REQUIREMENT:
Extract each record and reproduce it exactly.

[EXCERPTED DATA — start]

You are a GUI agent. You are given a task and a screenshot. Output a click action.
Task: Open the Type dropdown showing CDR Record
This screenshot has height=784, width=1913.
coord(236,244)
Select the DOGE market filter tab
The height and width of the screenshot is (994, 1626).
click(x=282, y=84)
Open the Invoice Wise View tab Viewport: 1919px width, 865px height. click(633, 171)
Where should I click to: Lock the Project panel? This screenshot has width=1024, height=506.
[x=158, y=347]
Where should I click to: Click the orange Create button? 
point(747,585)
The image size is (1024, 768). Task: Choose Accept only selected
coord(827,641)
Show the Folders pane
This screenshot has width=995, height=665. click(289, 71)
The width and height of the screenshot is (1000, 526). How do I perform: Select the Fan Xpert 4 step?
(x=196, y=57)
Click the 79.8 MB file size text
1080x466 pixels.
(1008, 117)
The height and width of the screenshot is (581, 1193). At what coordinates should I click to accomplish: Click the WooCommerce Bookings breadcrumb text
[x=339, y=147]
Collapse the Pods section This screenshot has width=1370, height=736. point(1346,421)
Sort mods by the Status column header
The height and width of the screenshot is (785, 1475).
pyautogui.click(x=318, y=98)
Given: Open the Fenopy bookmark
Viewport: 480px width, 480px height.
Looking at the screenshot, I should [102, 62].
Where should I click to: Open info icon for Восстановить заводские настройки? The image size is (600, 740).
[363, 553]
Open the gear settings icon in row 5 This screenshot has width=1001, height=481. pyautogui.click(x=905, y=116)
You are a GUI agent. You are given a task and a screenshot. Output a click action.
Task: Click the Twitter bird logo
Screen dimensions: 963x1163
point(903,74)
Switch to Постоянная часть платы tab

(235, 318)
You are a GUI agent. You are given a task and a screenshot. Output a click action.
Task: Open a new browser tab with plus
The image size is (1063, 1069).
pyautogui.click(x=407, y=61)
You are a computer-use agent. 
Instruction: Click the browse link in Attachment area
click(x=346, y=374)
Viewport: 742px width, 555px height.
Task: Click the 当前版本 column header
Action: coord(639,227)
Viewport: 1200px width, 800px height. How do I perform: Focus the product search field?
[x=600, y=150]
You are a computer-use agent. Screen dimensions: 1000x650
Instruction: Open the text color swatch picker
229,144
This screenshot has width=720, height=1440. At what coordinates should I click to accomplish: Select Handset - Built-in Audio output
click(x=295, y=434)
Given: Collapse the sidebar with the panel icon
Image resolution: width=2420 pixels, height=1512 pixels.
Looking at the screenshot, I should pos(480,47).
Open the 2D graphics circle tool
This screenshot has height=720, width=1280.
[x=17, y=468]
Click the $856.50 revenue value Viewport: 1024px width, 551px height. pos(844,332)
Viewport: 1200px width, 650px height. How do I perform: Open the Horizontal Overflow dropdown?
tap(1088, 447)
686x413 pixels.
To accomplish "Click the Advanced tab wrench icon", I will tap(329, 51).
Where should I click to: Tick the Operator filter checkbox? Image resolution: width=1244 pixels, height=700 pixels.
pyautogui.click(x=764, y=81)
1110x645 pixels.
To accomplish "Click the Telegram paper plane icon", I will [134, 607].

[EXCERPTED DATA — finish]

TASK RESULT:
You are a GUI agent. You are given a task and a screenshot. Output a click action.
Task: Open the Type dropdown showing CDR Record
This screenshot has height=784, width=1913.
coord(236,244)
Select the DOGE market filter tab
The height and width of the screenshot is (994, 1626).
click(x=282, y=84)
Open the Invoice Wise View tab Viewport: 1919px width, 865px height. click(633, 171)
Where should I click to: Lock the Project panel? This screenshot has width=1024, height=506.
[x=158, y=347]
Where should I click to: Click the orange Create button? 
point(747,585)
The image size is (1024, 768). Task: Choose Accept only selected
coord(827,641)
Show the Folders pane
This screenshot has width=995, height=665. click(289, 71)
The width and height of the screenshot is (1000, 526). How do I perform: Select the Fan Xpert 4 step?
(x=196, y=57)
Click the 79.8 MB file size text
1080x466 pixels.
(1008, 117)
The height and width of the screenshot is (581, 1193). At what coordinates should I click to accomplish: Click the WooCommerce Bookings breadcrumb text
[x=339, y=147]
Collapse the Pods section This screenshot has width=1370, height=736. point(1346,421)
Sort mods by the Status column header
The height and width of the screenshot is (785, 1475).
pyautogui.click(x=318, y=98)
Given: Open the Fenopy bookmark
Viewport: 480px width, 480px height.
Looking at the screenshot, I should [102, 62].
Where should I click to: Open info icon for Восстановить заводские настройки? The image size is (600, 740).
[363, 553]
Open the gear settings icon in row 5 This screenshot has width=1001, height=481. pyautogui.click(x=905, y=116)
You are a GUI agent. You are given a task and a screenshot. Output a click action.
Task: Click the Twitter bird logo
Screen dimensions: 963x1163
point(903,74)
Switch to Постоянная часть платы tab

(235, 318)
You are a GUI agent. You are given a task and a screenshot. Output a click action.
Task: Open a new browser tab with plus
The image size is (1063, 1069).
pyautogui.click(x=407, y=61)
You are a computer-use agent. 
Instruction: Click the browse link in Attachment area
click(x=346, y=374)
Viewport: 742px width, 555px height.
Task: Click the 当前版本 column header
Action: coord(639,227)
Viewport: 1200px width, 800px height. How do I perform: Focus the product search field?
[x=600, y=150]
You are a computer-use agent. Screen dimensions: 1000x650
Instruction: Open the text color swatch picker
229,144
This screenshot has width=720, height=1440. At what coordinates should I click to accomplish: Select Handset - Built-in Audio output
click(x=295, y=434)
Given: Collapse the sidebar with the panel icon
Image resolution: width=2420 pixels, height=1512 pixels.
Looking at the screenshot, I should pos(480,47).
Open the 2D graphics circle tool
This screenshot has height=720, width=1280.
[x=17, y=468]
Click the $856.50 revenue value Viewport: 1024px width, 551px height. pos(844,332)
Viewport: 1200px width, 650px height. How do I perform: Open the Horizontal Overflow dropdown?
tap(1088, 447)
686x413 pixels.
To accomplish "Click the Advanced tab wrench icon", I will tap(329, 51).
Where should I click to: Tick the Operator filter checkbox? Image resolution: width=1244 pixels, height=700 pixels.
pyautogui.click(x=764, y=81)
1110x645 pixels.
To accomplish "Click the Telegram paper plane icon", I will [134, 607].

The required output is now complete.